Über 3000 Besucher kamen zu "Rock-am-Wald" nach Eggenstein.
Über 3000 Besucher kamen zu "Rock-am-Wald" nach Eggenstein. | Foto: Stieb

Musikfestival "Rock am Wald"

Top-Stimmung mit Klaus Major Heuser in Eggenstein-Leopoldshafen

Von Katja Stieb

 

Wenn eine regelmäßige Veranstaltung ein besonders gutes Jahr hinter sich hat, dann hängt die Messlatte hoch. Dann schwingt in den Köpfen der Organisatoren auch die Frage mit, wie man es schaffen kann, diesen Erfolg zu wiederholen. Die Macher des Open-Air-Festivals „Rock am Wald“ in Eggenstein-Leopoldshafen hatten sich nach der erfolgreichen Veranstaltung 2015, die durch die parallele 1250-Jahr-Feier in Eggenstein zusätzlichen Schub erfahren hatte, im Vorfeld des aktuellen Events diese Frage auch gestellt. Und darauf ihre Bandauswahl ausgerichtet, bei der der ehemalige BAP-Gitarrist Klaus Major Heuser mit seiner Band das Zugpferd sein sollte.

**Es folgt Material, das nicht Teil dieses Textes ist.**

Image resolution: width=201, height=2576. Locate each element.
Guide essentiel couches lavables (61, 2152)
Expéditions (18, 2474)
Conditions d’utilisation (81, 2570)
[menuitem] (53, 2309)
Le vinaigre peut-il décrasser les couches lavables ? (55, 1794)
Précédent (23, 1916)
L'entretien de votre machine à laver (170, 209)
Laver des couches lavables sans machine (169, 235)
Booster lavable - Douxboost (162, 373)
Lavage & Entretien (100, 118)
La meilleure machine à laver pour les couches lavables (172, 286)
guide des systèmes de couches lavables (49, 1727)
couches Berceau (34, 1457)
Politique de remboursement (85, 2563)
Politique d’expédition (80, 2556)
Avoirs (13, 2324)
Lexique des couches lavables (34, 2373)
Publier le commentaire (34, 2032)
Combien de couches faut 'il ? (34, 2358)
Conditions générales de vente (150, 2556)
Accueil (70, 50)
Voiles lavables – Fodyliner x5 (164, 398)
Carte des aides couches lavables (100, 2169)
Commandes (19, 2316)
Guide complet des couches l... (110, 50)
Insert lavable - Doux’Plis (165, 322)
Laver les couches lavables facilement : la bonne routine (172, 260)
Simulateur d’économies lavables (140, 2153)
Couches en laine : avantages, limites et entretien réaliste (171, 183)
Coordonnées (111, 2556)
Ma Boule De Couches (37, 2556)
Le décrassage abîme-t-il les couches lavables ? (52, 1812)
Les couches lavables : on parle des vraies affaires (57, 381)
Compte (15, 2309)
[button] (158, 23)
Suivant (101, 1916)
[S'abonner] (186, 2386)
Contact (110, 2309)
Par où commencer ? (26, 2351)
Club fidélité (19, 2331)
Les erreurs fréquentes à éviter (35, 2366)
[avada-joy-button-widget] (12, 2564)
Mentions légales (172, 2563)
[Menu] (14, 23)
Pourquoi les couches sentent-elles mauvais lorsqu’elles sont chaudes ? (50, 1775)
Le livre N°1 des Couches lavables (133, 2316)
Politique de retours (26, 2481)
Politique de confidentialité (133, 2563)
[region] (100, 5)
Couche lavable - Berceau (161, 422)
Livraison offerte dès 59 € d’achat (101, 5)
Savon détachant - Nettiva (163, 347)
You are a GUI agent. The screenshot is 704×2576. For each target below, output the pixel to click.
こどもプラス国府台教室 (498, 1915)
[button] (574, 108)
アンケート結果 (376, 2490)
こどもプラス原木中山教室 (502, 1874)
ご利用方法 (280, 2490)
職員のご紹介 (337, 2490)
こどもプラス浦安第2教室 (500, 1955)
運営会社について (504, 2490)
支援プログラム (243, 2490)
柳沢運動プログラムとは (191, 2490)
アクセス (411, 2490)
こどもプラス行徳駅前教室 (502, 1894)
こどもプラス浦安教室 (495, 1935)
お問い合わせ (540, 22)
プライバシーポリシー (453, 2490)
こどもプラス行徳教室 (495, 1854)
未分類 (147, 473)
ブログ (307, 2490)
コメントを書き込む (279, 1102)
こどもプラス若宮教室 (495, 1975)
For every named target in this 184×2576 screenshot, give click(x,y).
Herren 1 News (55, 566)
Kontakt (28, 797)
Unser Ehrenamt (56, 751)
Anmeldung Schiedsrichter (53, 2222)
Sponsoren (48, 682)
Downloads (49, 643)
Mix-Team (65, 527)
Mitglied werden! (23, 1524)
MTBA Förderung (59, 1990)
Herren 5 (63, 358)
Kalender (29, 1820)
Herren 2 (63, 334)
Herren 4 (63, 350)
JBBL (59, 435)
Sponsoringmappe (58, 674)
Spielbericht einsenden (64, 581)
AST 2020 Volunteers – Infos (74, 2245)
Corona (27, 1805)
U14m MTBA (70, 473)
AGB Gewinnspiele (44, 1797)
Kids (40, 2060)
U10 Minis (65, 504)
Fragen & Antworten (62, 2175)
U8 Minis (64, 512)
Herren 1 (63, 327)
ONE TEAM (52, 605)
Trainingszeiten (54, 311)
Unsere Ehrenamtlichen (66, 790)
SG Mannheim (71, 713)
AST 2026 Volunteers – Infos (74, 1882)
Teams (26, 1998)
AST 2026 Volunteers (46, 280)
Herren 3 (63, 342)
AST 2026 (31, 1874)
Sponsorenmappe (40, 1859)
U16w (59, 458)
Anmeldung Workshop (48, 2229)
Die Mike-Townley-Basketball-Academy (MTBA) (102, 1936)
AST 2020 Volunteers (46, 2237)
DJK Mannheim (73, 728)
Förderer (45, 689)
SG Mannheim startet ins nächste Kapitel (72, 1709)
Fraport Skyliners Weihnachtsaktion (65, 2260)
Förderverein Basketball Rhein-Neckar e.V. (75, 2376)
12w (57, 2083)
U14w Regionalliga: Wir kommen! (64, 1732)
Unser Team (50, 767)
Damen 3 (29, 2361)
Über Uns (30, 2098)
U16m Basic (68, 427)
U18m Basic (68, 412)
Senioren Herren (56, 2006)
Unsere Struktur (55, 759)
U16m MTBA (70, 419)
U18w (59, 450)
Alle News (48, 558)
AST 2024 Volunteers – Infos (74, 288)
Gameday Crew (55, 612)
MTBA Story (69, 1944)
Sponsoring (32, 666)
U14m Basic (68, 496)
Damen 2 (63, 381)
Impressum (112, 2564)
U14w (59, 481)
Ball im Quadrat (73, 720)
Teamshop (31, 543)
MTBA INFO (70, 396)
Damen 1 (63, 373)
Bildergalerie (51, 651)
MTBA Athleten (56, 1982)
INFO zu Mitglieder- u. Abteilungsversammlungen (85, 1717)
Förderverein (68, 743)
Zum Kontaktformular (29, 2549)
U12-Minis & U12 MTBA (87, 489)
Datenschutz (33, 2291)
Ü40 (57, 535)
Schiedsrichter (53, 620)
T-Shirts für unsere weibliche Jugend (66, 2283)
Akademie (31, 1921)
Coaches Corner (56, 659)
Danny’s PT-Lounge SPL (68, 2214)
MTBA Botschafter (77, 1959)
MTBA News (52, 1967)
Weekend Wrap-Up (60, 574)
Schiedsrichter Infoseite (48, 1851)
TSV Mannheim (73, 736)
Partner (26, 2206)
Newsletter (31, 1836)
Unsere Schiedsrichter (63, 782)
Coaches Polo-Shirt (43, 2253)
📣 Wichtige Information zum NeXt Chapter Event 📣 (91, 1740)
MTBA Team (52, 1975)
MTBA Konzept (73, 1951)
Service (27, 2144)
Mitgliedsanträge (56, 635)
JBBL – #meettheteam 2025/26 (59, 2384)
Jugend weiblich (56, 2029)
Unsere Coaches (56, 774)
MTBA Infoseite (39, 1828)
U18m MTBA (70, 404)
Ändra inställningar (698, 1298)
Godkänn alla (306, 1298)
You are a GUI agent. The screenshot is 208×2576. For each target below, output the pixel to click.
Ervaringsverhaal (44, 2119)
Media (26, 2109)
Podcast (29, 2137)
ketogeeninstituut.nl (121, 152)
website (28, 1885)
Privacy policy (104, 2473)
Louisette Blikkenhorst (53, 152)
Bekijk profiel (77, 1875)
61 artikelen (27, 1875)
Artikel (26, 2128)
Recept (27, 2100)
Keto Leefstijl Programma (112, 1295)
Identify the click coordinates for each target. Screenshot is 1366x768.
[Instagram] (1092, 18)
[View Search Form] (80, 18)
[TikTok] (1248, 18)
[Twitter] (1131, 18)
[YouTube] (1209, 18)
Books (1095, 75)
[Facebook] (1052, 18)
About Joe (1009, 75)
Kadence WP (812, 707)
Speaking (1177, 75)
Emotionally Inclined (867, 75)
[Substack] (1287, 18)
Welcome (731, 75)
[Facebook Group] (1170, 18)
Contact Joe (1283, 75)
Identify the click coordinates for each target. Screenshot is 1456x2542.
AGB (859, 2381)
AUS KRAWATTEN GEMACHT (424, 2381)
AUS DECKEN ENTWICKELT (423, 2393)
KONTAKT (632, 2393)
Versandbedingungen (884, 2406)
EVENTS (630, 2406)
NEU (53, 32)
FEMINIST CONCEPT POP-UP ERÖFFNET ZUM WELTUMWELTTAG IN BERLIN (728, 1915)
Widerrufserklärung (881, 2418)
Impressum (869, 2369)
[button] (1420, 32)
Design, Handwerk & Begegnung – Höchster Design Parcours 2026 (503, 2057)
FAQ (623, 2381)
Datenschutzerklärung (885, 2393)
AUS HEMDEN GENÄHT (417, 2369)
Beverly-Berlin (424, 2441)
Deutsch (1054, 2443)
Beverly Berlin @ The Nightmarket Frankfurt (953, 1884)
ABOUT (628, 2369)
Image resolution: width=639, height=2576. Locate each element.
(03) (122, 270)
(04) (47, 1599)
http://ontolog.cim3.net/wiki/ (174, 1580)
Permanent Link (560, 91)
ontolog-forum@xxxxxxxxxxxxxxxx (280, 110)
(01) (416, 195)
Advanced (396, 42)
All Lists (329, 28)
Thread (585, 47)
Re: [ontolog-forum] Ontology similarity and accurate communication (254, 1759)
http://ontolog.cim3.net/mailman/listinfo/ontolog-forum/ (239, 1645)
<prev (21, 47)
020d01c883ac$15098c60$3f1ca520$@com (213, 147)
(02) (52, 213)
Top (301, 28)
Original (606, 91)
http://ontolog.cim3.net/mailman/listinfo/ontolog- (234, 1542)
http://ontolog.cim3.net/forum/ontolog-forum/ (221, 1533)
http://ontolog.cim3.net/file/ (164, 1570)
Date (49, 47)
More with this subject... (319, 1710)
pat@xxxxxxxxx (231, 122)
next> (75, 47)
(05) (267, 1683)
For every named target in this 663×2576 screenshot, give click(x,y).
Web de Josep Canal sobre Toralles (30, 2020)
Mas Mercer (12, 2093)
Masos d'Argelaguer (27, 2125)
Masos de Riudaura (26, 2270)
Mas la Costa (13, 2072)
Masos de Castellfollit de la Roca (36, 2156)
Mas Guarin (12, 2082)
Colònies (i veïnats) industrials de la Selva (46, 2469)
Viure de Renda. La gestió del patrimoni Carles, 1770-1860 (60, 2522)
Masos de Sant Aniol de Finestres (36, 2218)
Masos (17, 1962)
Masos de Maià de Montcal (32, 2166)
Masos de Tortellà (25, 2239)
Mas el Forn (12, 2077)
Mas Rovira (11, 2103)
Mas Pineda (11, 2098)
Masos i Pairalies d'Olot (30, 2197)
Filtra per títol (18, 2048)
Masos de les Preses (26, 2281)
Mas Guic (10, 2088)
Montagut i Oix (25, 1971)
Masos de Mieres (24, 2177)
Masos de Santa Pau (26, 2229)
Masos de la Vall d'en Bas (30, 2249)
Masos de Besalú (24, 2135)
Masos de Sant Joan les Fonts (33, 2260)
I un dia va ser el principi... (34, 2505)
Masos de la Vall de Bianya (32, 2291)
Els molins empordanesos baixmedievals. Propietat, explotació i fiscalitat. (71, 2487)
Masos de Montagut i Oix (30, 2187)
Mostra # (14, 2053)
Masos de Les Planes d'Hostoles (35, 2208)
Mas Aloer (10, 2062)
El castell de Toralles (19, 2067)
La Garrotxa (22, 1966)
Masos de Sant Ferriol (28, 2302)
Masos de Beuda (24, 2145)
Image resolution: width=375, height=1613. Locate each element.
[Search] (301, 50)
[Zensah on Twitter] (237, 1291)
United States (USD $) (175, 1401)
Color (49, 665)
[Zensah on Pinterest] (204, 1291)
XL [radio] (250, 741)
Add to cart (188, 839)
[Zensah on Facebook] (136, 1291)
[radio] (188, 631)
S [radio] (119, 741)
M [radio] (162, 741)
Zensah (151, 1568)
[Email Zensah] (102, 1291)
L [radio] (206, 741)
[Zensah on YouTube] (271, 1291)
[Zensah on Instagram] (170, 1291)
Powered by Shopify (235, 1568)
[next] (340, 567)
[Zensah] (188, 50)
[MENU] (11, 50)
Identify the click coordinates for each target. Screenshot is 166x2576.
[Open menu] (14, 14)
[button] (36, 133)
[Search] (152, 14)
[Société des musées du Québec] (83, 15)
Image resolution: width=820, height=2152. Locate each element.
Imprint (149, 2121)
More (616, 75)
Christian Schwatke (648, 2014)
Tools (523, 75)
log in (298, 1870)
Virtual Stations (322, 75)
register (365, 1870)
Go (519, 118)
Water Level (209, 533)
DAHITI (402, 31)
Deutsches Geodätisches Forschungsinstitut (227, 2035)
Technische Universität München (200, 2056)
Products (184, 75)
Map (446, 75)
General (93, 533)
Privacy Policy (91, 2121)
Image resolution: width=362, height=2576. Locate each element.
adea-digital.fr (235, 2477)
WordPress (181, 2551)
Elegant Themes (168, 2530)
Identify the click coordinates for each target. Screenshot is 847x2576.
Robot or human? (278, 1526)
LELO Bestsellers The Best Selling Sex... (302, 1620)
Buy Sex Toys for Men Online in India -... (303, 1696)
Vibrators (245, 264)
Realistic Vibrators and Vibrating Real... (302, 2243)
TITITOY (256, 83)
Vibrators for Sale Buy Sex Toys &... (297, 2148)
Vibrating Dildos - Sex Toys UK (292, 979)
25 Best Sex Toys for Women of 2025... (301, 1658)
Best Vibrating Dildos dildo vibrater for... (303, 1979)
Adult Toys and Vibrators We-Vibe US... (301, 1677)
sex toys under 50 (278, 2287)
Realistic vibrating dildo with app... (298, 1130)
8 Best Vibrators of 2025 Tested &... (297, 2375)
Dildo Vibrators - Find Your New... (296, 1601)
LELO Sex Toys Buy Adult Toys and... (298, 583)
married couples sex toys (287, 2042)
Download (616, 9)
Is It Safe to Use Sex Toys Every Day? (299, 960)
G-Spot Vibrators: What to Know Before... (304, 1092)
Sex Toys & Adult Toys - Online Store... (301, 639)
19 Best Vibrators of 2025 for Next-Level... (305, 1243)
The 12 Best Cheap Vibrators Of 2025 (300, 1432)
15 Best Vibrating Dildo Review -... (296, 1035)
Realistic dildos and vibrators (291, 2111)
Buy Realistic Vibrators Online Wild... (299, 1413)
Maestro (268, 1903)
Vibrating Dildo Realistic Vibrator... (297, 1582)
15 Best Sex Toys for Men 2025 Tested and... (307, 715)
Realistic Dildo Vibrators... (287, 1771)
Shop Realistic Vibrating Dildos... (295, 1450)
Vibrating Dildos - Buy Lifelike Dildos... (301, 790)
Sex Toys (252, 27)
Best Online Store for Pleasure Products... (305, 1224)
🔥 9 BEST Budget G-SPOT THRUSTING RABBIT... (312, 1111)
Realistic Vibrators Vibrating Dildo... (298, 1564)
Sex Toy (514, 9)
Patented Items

2015 legt die Messlatte hoch

„Uns war klar, dass ,Rock am Wald’ 2015 außergewöhnlich war“, erklärte Hans-Jürgen Schimpgen. „Die Bands waren hervorragend, die Besucherzahlen durch das Jubiläum sehr gut. Da weiß man, dass das nicht mehr in dieser Form gelingen wird.“ Schlechte Vorzeichen also für „Rock am Wald“ 2016. Doch was tun, wenn man glaubt, tief stapeln zu müssen? Ganz einfach: Es noch besser machen. Und auch wenn „Rock am Wald“ in diesem Jahr mit über 3 000 Besuchern über die zwei Festival-Tage nicht ganz an das Spitzenergebnis vom Vorjahr heranreichte, so war die neuerliche Auflage in mancherlei Hinsicht sogar besser als die des Vorjahres.

„Bounce“ mit vorzüglichen Bon-Jovi-Covers

Ganz besonders in musikalischer Hinsicht: Da übertraf zum Beispiel die Formation „Bounce“, die die legendären Hits von Bon Jovi interpretierte, die ohnehin schon hohen Erwartungen des Publikums bei Weitem. Die Musiker um ihren Frontman Oliver Henrich rockten mit einer furiosen Show die Bühne und ließen vor allem die Herzen der weiblichen Fans schmelzen. Auf musikalisch höchstem Niveau verliehen sie den Kult-Songs einen neuen Anstrich, begeisterten mit genialen Lichteffekten und zauberten eine einmalige Atmosphäre auf das Gelände. Der Samstag, der mit lupenreinem Sommer-Wetter aufwartete, stand dem erfolgreichen Auftakttag in nichts nach: Erstes ganz besonderes Schmankerl waren „Dead Horse“, die „Guns ’N Roses“ coverten und bei vielen Gästen im Publikum Erinnerungen an die eigenen „wilden“ Jahre wachriefen. Optisch ganz im Stil eines Axl Rose zu dessen besten Zeiten, tobte Benni Bumm über die Bühne, brachte mit „Paradise City“ die Menge zum Kochen und kühlte sie sogleich wieder unter „November Rain“ ein wenig ab.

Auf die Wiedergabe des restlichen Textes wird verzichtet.